The MH370 search area was extended by the investigators searching for the wreckage of the Malaysia Airline Flight 370. The people searching for the airplane in the southern Indian Ocean are widening their area of search to address the chance the airplane fell at a shallower angle than predicted.
“It’s possible that the descent wasn’t in quite such a tight circle as we are assessing,”
Said Chief Commissioner of the Australian Transportation Safety Bureau, Martin Dolan.
This could mean that the Boeing 777-200 aircraft could have travelled a distance of as far as 50 nautical miles from the seventh arc.
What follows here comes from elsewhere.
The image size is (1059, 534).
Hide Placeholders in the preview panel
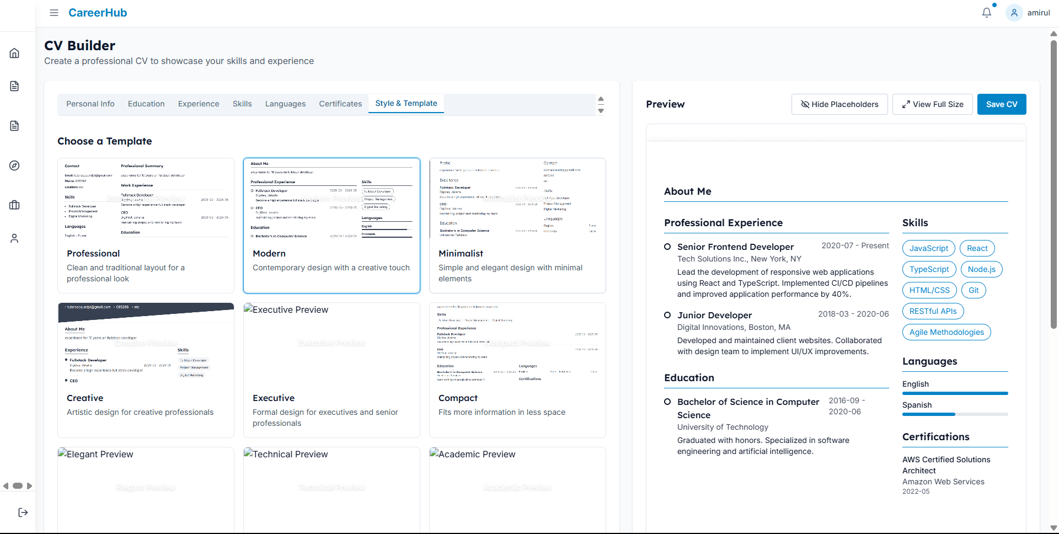(x=839, y=104)
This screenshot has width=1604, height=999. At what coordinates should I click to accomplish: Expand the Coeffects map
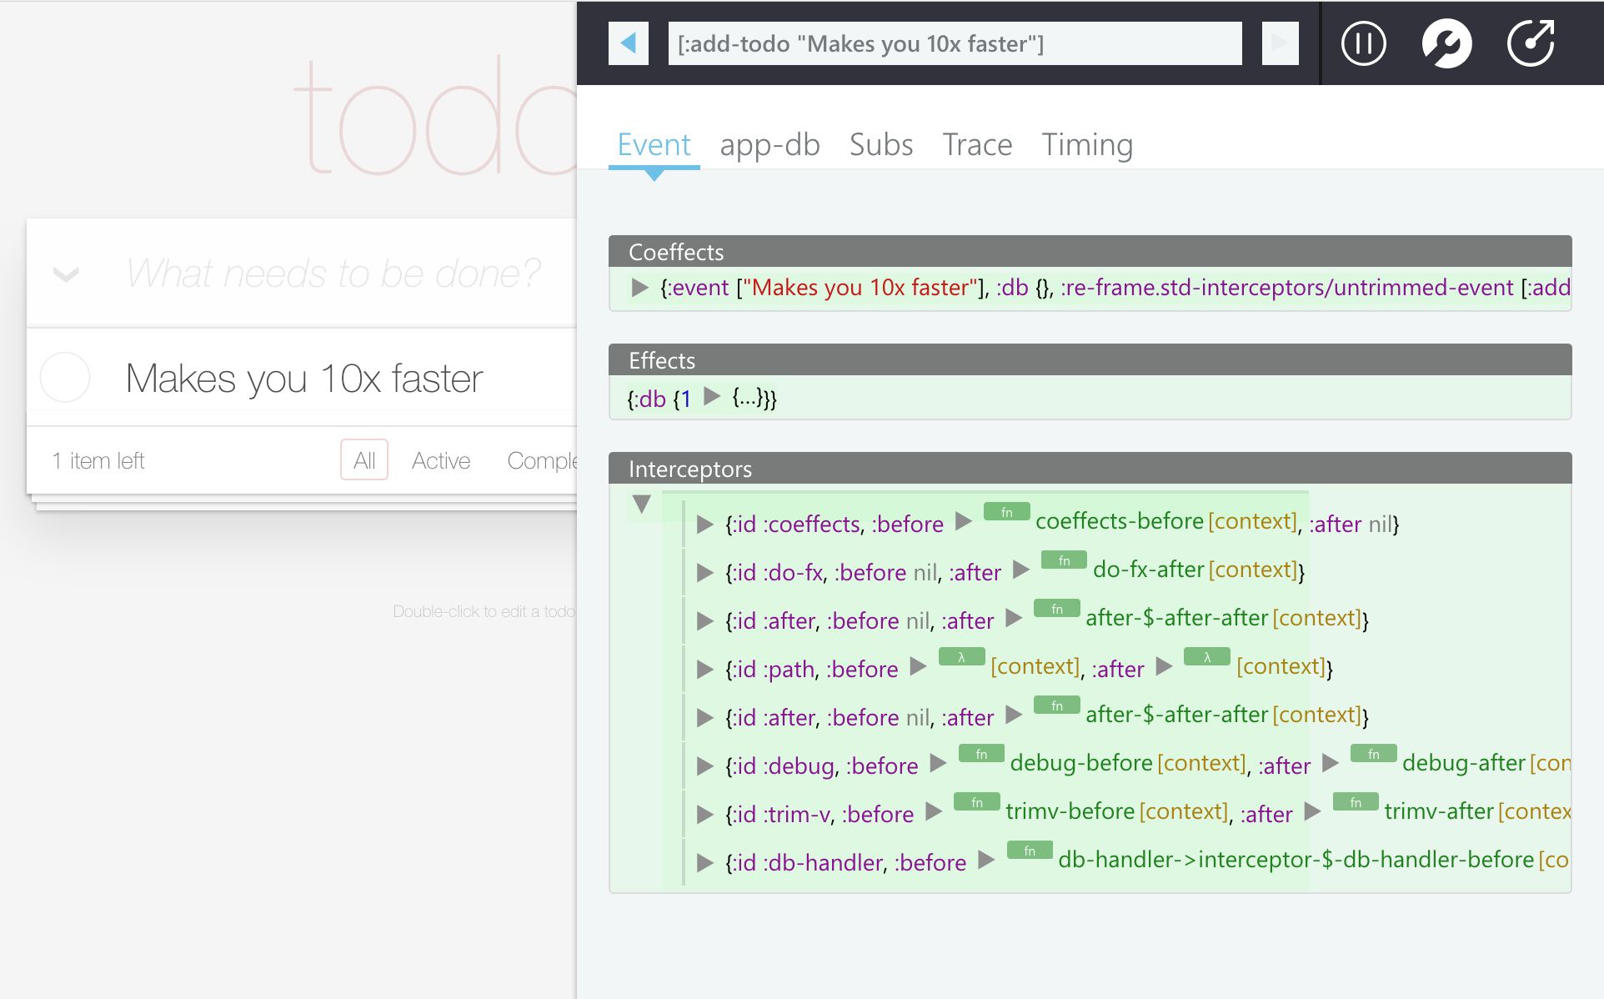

The seventh arc is a line that was traced over the ocean where communications from satellites suggest the fuel of the plan ran out.
An additional 40,000 square kilometers has been analyzed over the past three weeks by sonars on ships, adding around 25 percent to the area of search that was previously declared on October 26. This suggests that a degree of uncertainty is still present in the search for the aircraft from Malaysia Airlines which vanished on March 8 with a number of 239 people on board.
Dolan said that there’s a chance that the airplane could have gone a little bit further in the couple of minutes between the stalling of the engines and the moment the airplane hit the surface of the sea. These kinds of airplanes move at hundreds of kilometers an hour, which means that a couple of minutes can mean quite a considerable difference.
The search for the aircraft which disappeared on the way to Beijing from Kuala Lumpur remains the longest one in modern aviation history.
The most recent bathymetric scans have broadened the search area to extend 50 nautical miles rather than 30 from the seventh arc. Dolan said the area was also extended to the furthest south where the aircraft could have crashed.
The scan, which as of now covered 200,000 square kilometers, is the first step in a two part search process. It’s created to offer an accurate portrayal of the bottom of the ocean for side-scan sonars engaging in the second part of the search process.